Pixel coordinate grounding data:
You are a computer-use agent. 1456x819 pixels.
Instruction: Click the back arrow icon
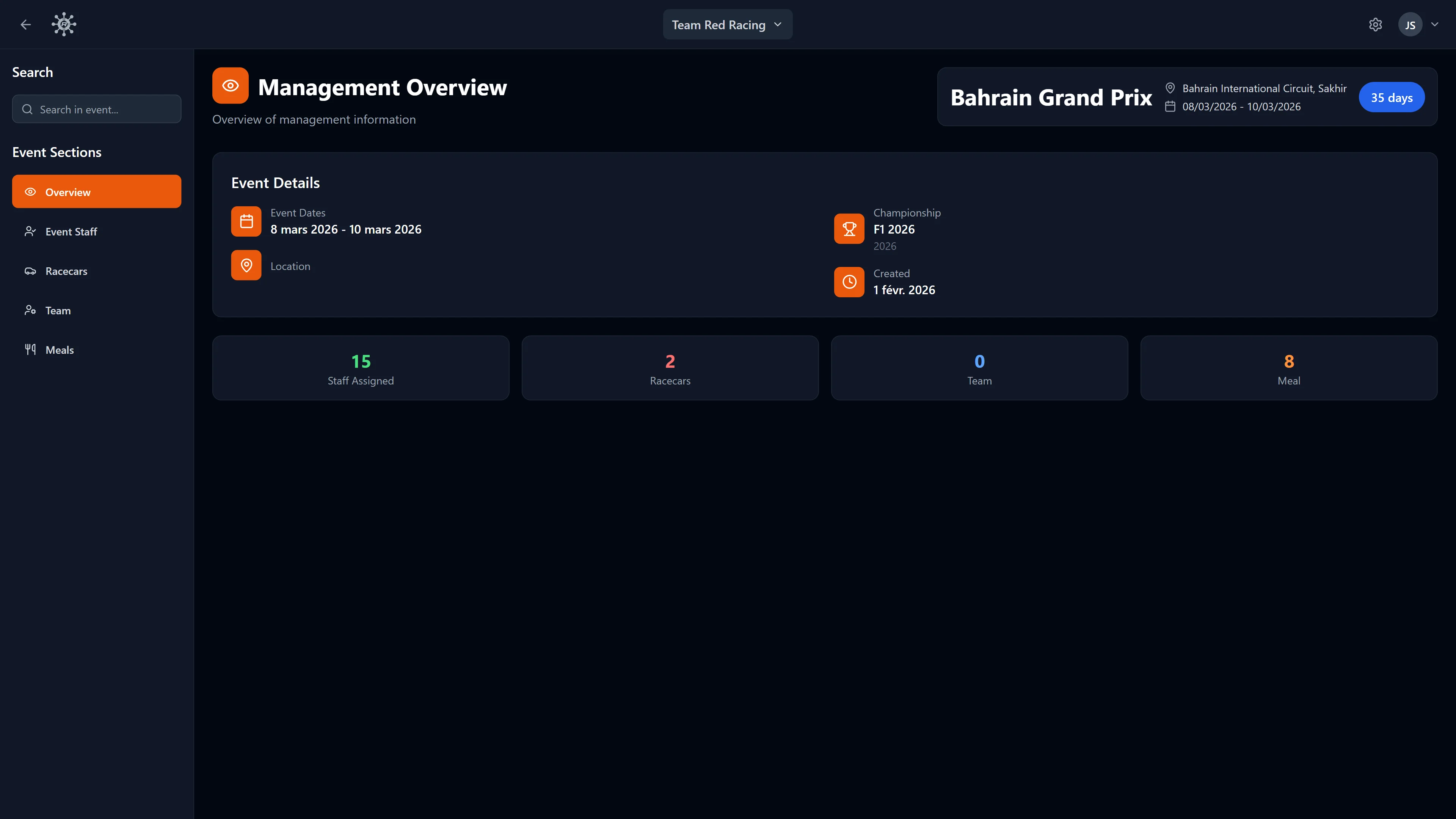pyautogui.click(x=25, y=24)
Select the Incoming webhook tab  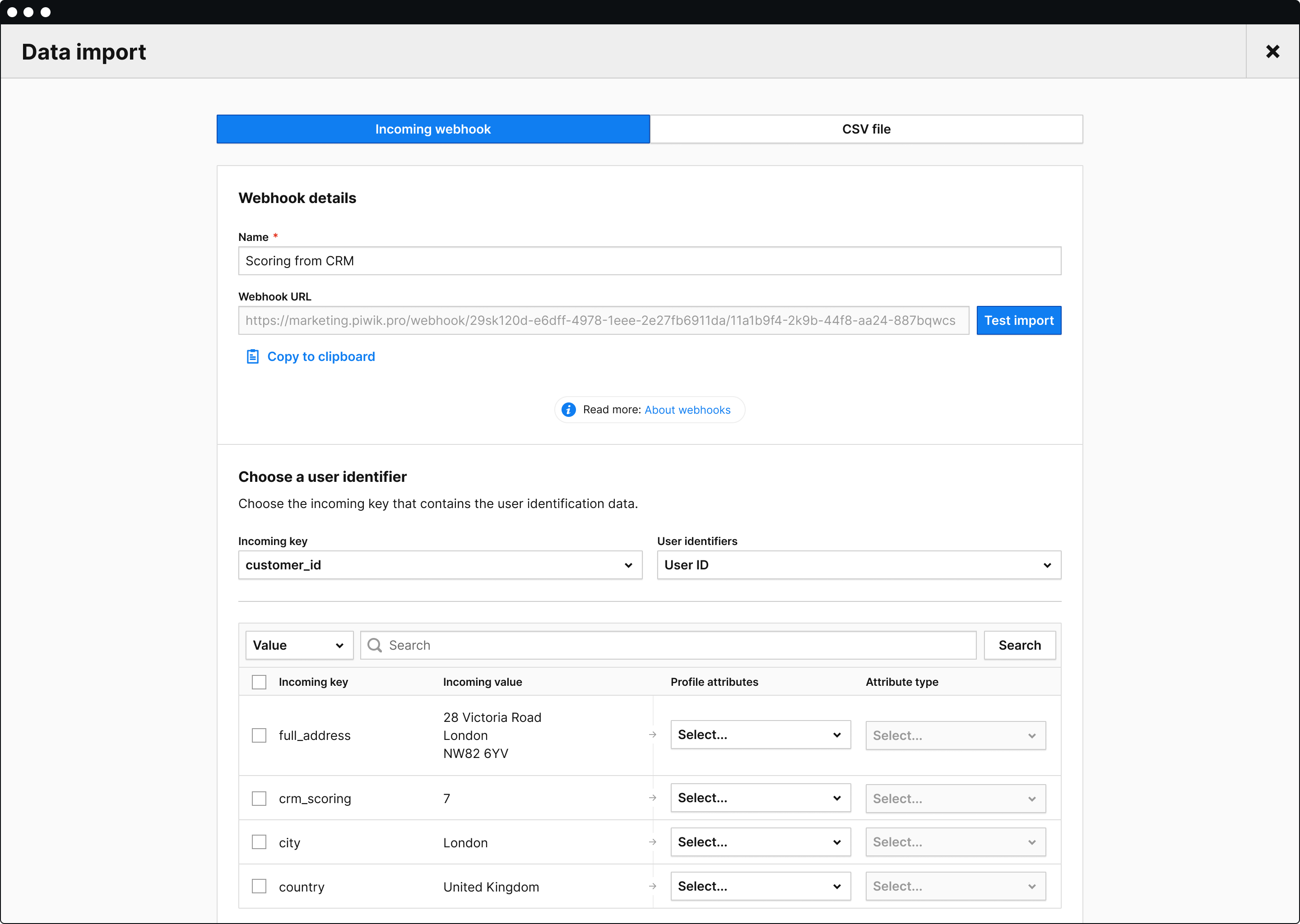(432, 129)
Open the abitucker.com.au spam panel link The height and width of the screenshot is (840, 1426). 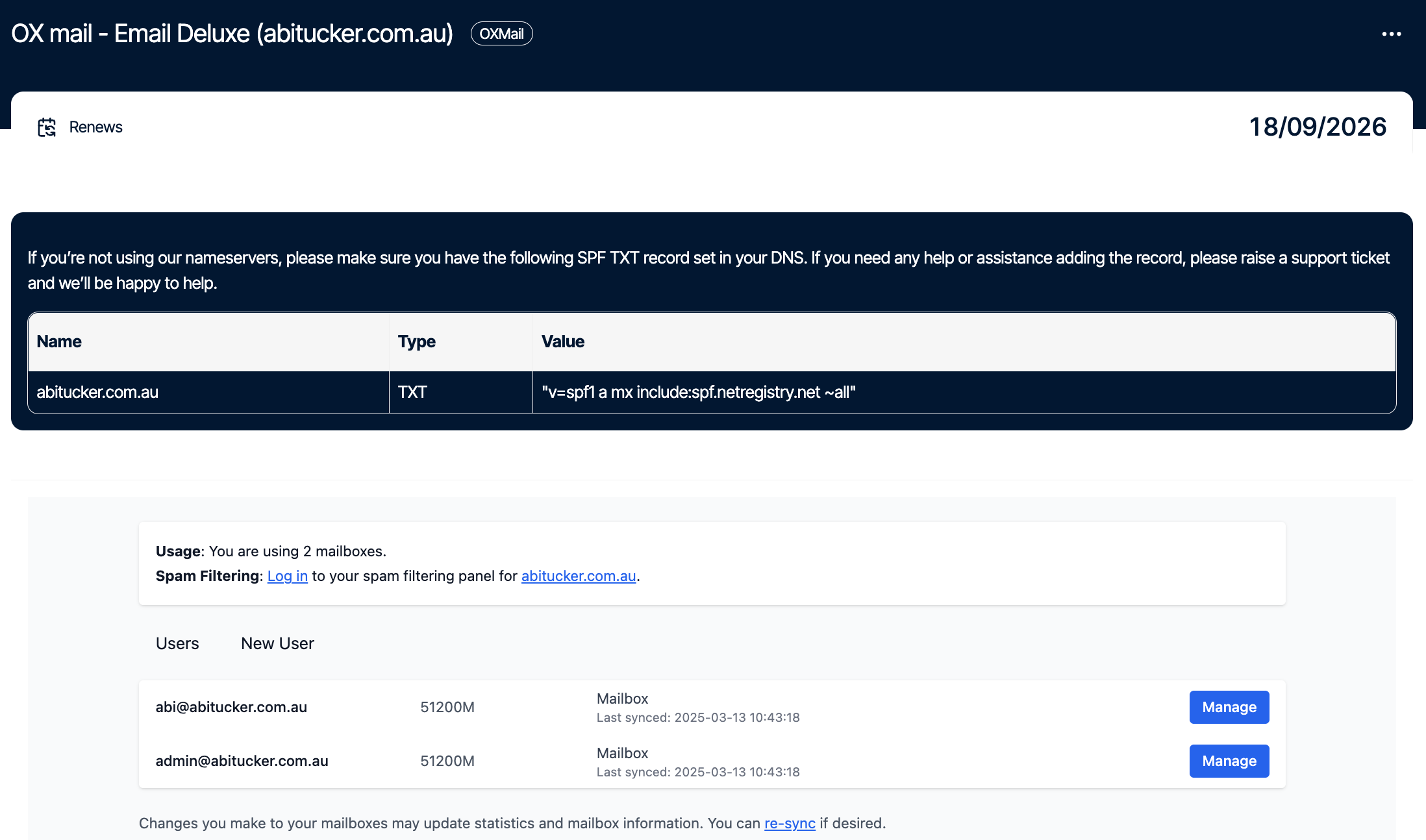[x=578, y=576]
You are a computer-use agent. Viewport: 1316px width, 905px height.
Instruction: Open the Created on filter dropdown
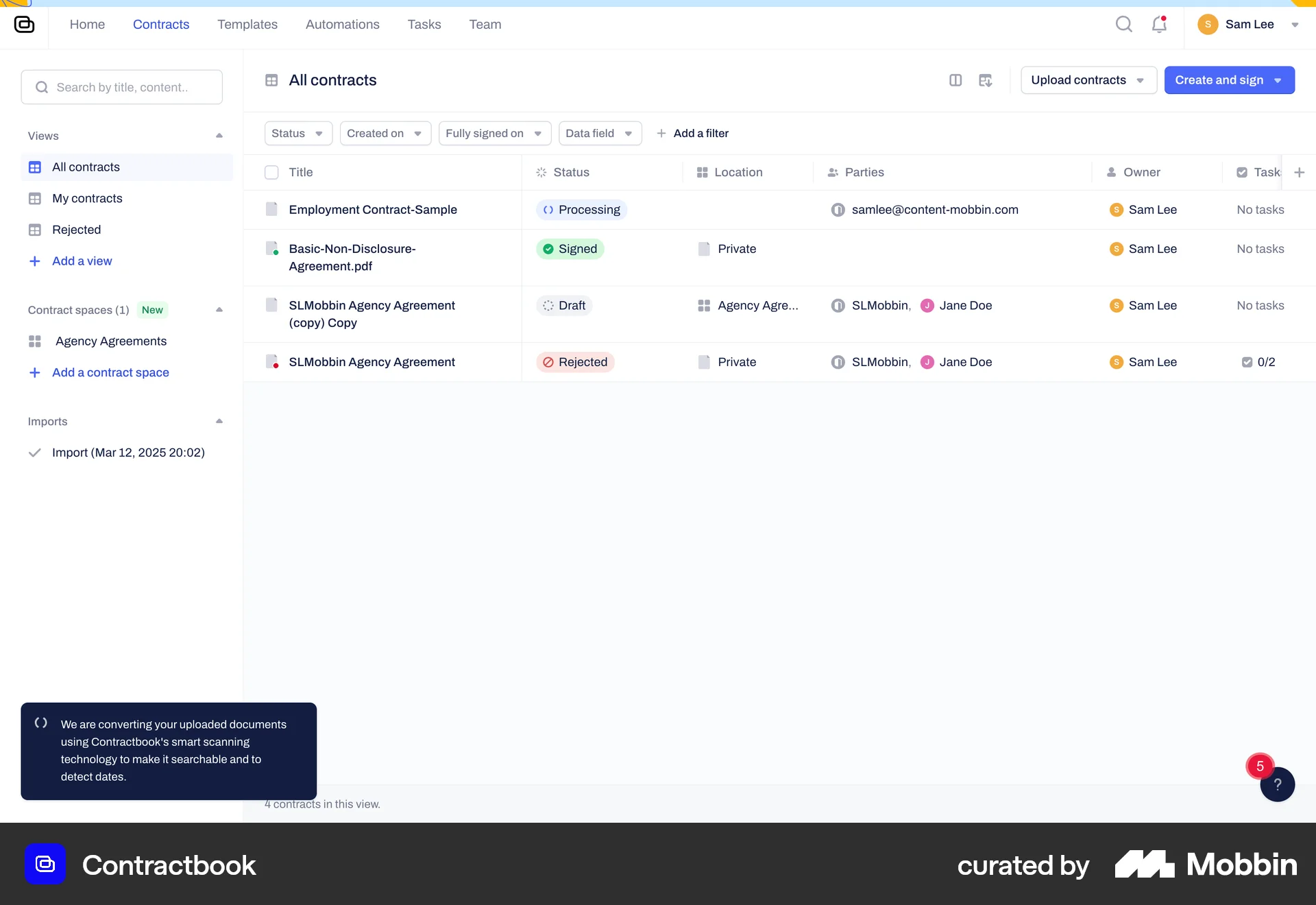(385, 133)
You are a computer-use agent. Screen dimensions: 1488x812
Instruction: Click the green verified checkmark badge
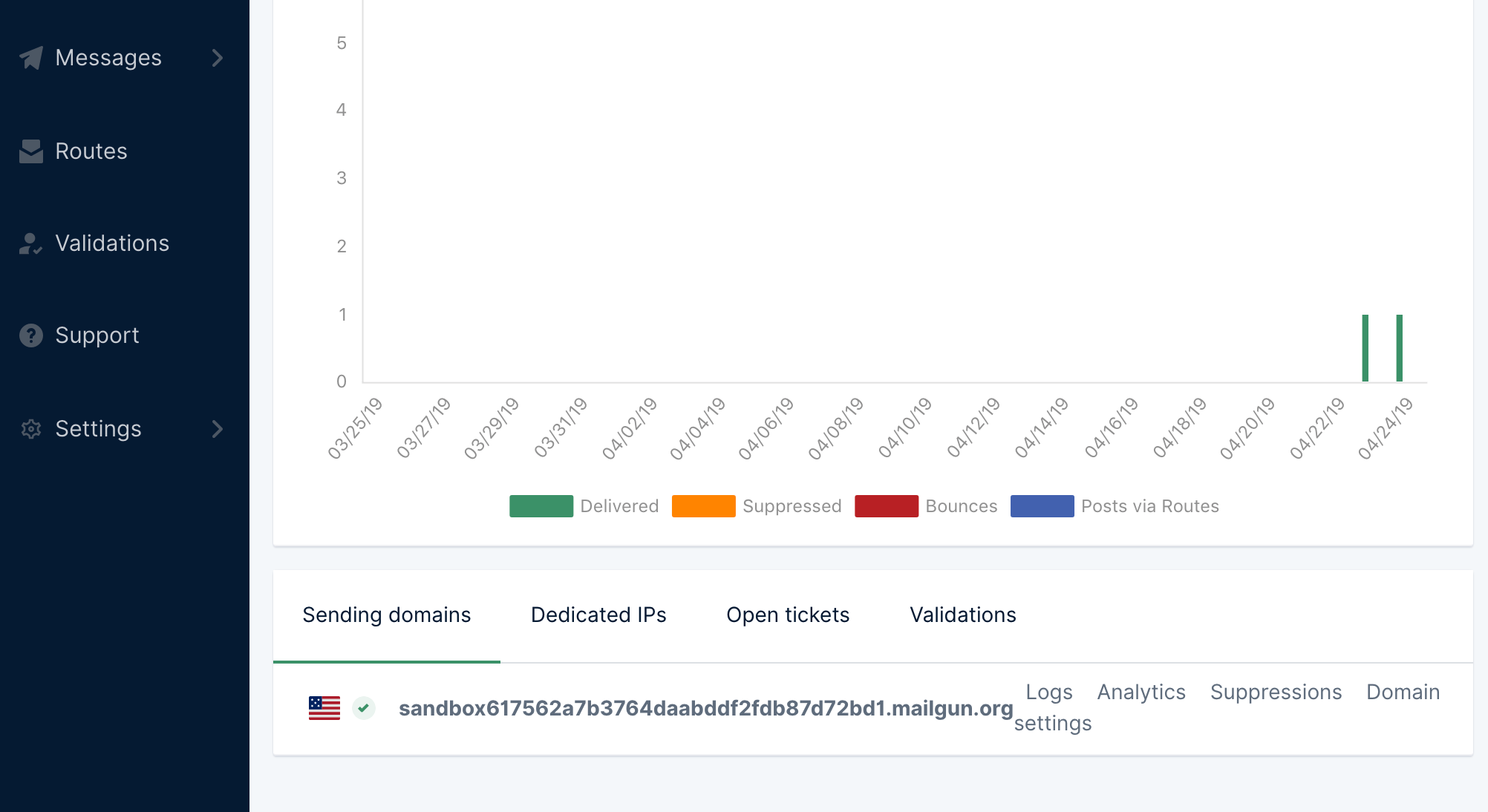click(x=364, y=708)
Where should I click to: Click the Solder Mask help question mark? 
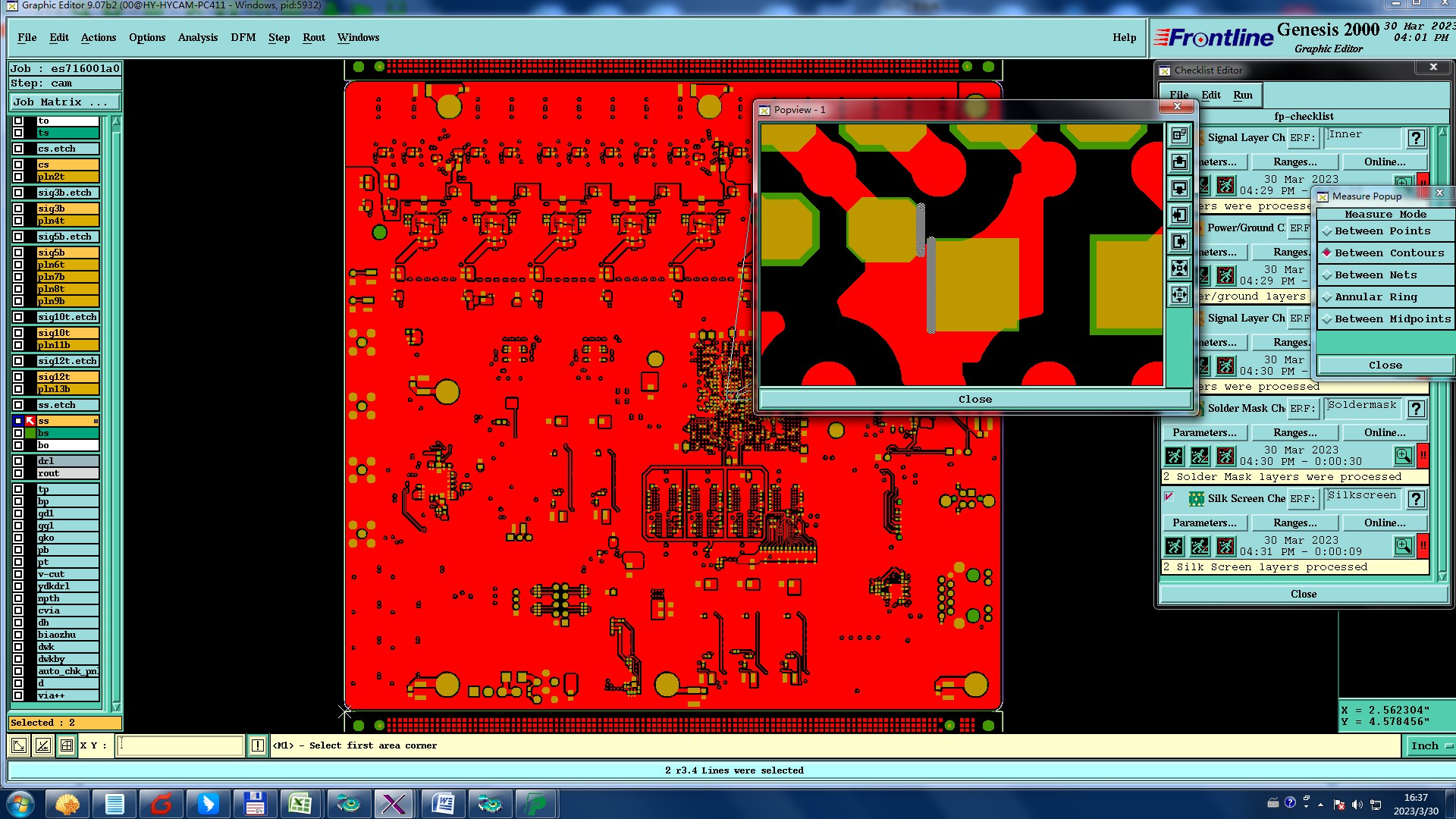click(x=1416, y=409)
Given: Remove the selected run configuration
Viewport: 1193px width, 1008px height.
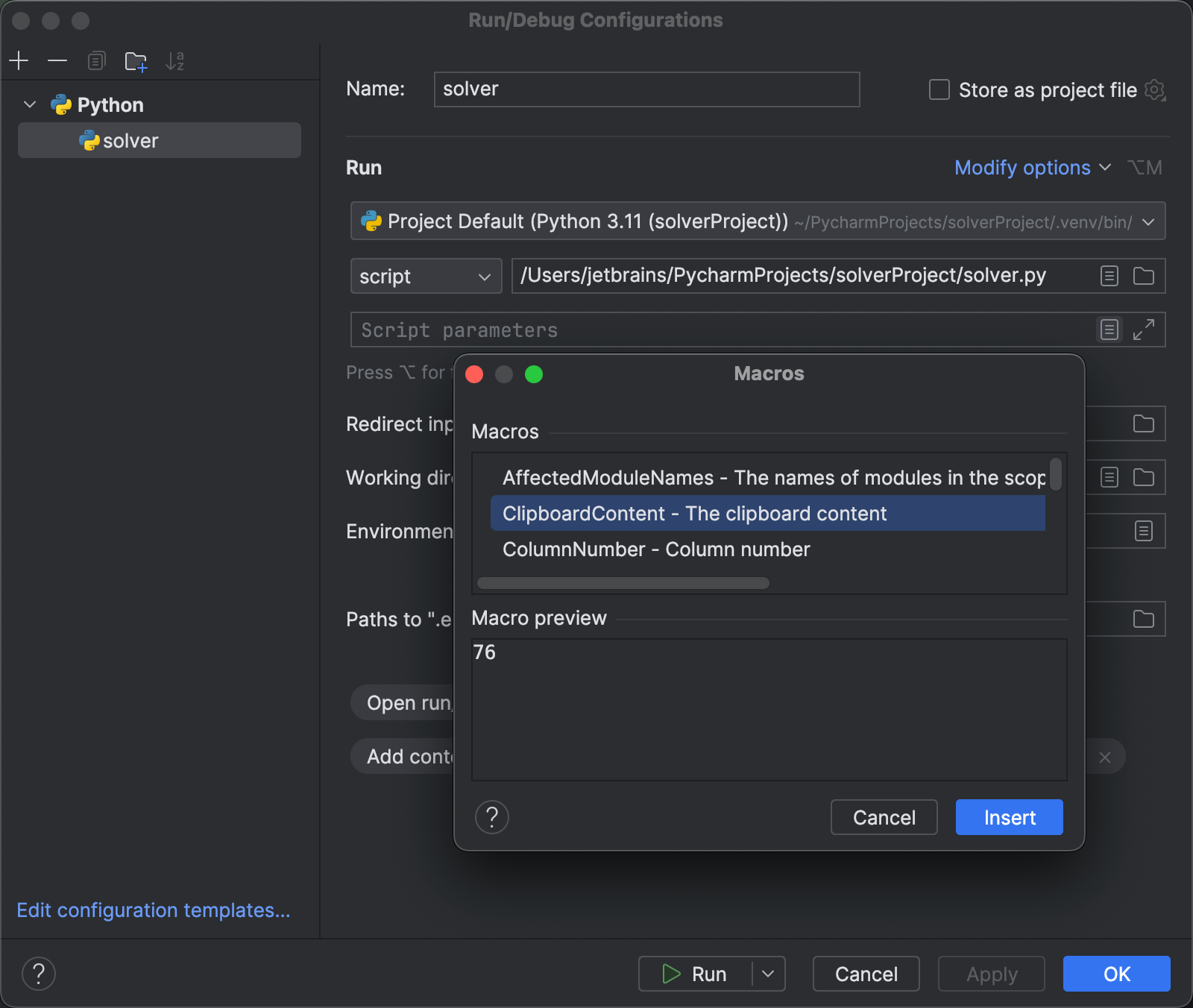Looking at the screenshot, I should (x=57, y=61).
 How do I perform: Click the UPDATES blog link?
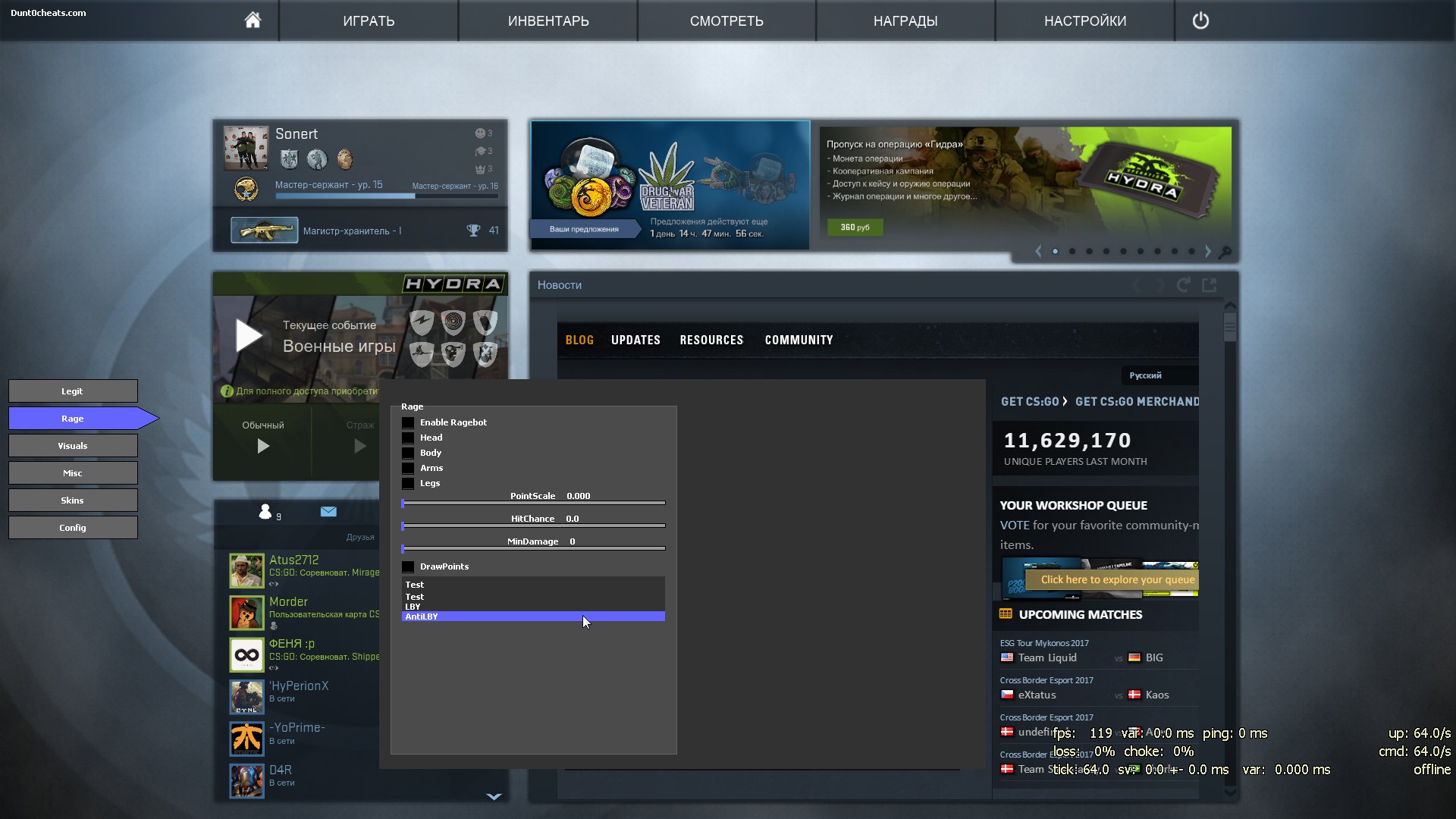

DIRECTIONS:
Lines from the entries that contain the word "agent" are what the answer must hold.

WRITTEN SOLUTION:
You are a computer-use agent. 1456x819 pixels.
You are a computer-use agent. Viewport: 1316px width, 905px height.
You are a computer-use agent. Screen dimensions: 1488x812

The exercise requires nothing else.